There are more details of the new Brazilian ID card and system on Renato Siqueira’s Conversa Digital blog, including some informative images and photos. It seems that far from eliminating the various different numbers currently used, this new system will merely create a kind of overlay. And, not only that, but the CPF, RG and electoral number will be printed on the back. Unless every single transaction will actually require the taking of fingerprints or the verification of photos, this card will be even more of a convenient source of personal information to thieves and fraudsters than ever before.
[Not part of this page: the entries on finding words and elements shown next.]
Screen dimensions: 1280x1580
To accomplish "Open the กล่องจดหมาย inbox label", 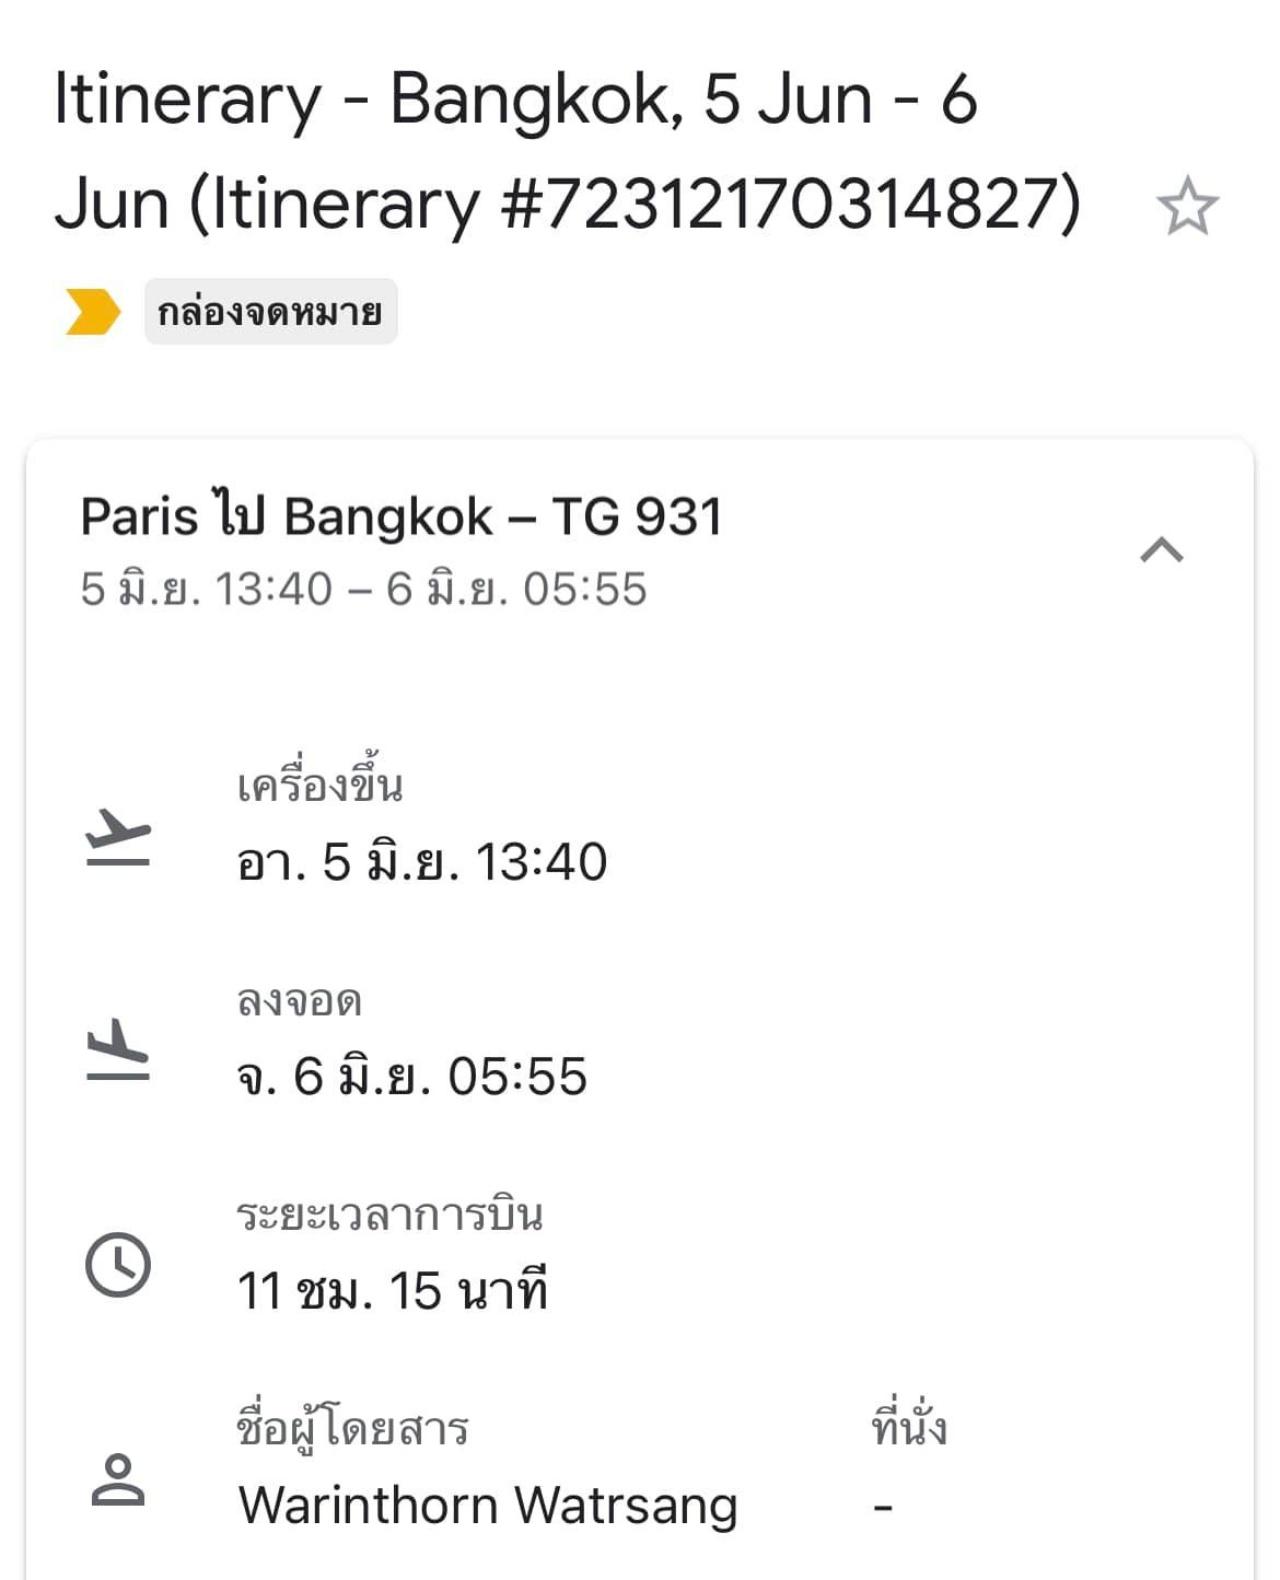I will (270, 312).
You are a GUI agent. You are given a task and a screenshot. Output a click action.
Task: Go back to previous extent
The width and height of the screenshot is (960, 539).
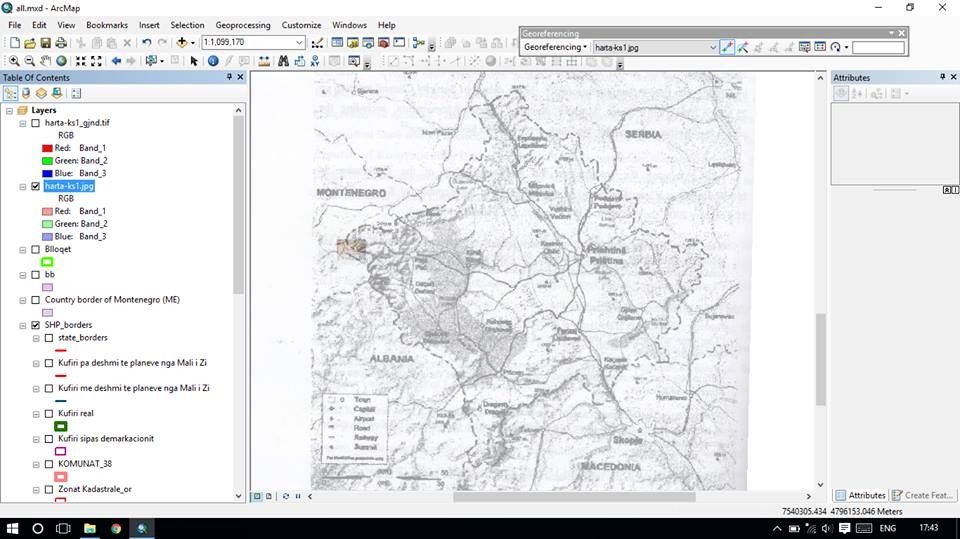pyautogui.click(x=116, y=61)
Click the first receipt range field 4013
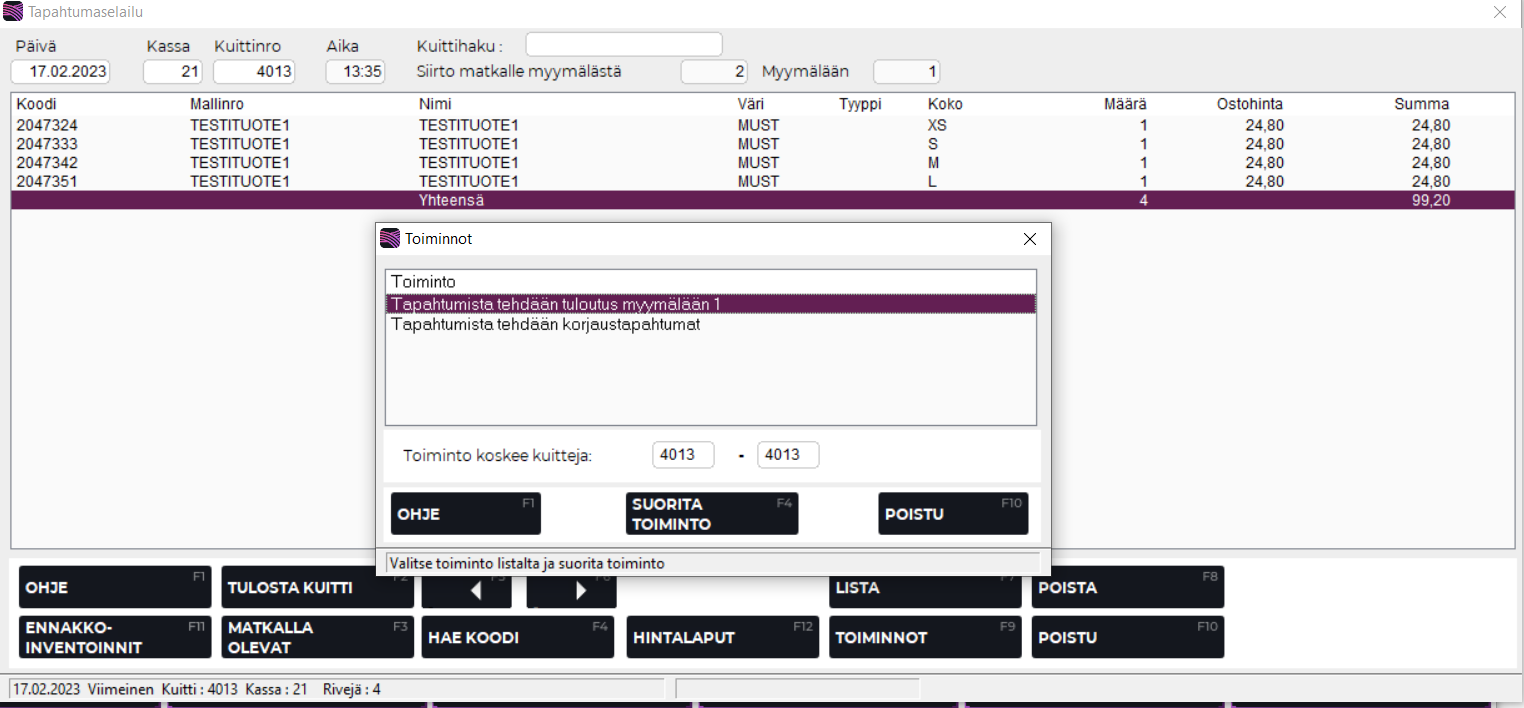1524x708 pixels. 683,455
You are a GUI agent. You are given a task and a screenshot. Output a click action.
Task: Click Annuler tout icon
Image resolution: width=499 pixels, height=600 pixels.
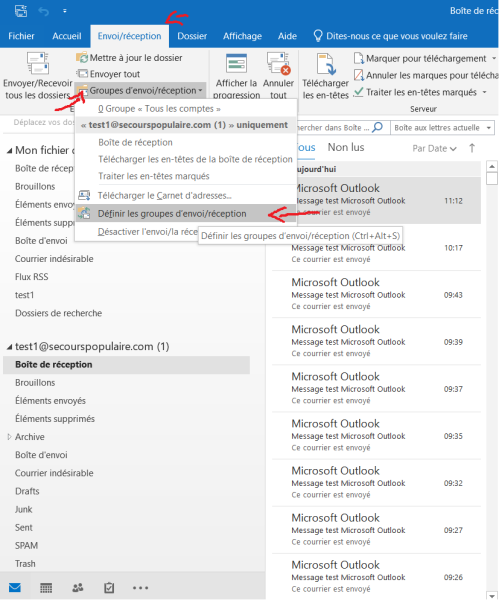(x=278, y=64)
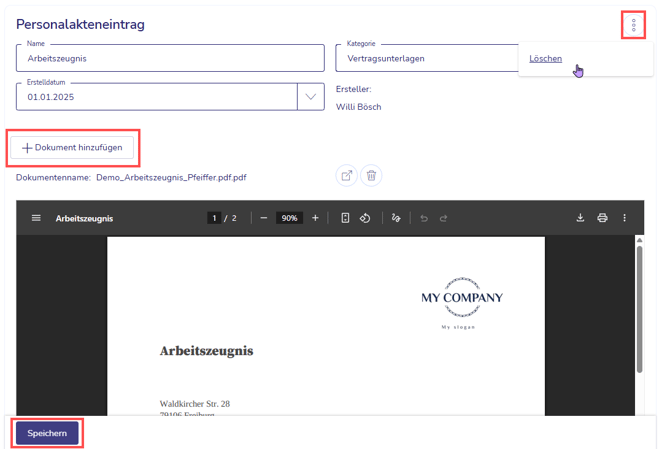Click the Name input field

(x=170, y=58)
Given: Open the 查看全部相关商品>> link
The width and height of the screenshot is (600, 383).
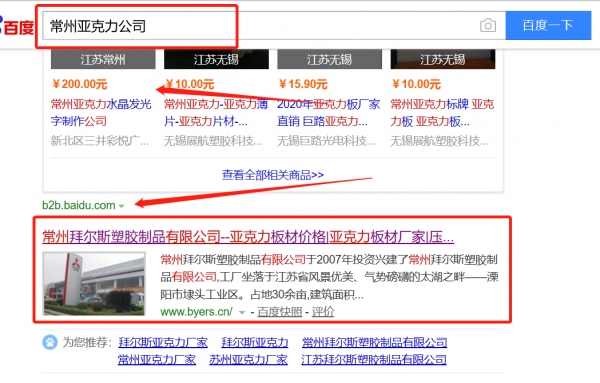Looking at the screenshot, I should coord(272,175).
Plus the chip technology is the same standard format that has proved to easy to clone and access illicitly elsewhere…

Identity and Identification in Brazil

My host and colleague here at PUCPR, Rodrigo Firmino, and I are working on a small bit of research and a paper for The Second Multidisciplinary Workshop on Identity in the Information Society (IDIS 09), at the the London School of Economics, on June 9th this year.

Our paper is based around a case of identity theft, which is endemic in Brazil, which we use to open up the laws, practices and technologies of identification here. One thing that is already clear is that Brazil is a highly bureaucratic state – for example, the forms you need to fill in just to get a mobile phone are incredible in their detail – yet the forms of identification which one needs for every transaction with the state and many private organisations too, are highly insecure.

One example is that every personal cheque has printed on it not only the usual information (bank name and address, bank sort code, account holder name and account number), but also has the 11-digit Cadastro de Pessoas Fisicas (CPF) (a taxpayer’s card) number and the 9-digit Registro Geral (RG) (the national ID card) number. This must be a utter joy to fraudsters and identity thieves!

What’s more, all these are not just numbers in a database somewhere but physical documents in their own right, and on each there is a lot of this cross-identification: the CPF card also has the name and date of birth, the CPF number is ubiquitous, appearing also on the RG card and the driving licence. The latter has its own 11-digit registration number, but also has the RG number, name, and place and date of birth. What is even more interesting is that the RG card not only contains a photo and a thumbprint (the state database contains prints of all 10 fingers and thumbs), but also the names of both parents. This means it can be related more easily to the birth certificate. It reminds me a little of the Japanese system which still prioritises the family above the individual in some ways, but there is no actual equivalent of the koseki, the Japanese family register.

Now, in the name of security and “para integrar os bancos de dados de diversos órgãos dos sistemas de identificação do Brasil” (to inegrate the databases of the diverse organisations of identification systems in Brazil), the Ministry of Justice is proposing to merge some of these – the RG, CPF, Driving Licence and Electoria Regisirtation, into a new, smart, Registro de Identidade Civil (RIC) card based on a unique number. Whilst this will have many of the same problems as new smart ID systems everywhere else, at the very least it might stop Brazilian citizens carrying around multiple documents that list almost everything thieves and fraudsters need and can access without any sophisticated equipment. The process is due to start now, and run until 2017, so we will be taking a look at this as it proceeds.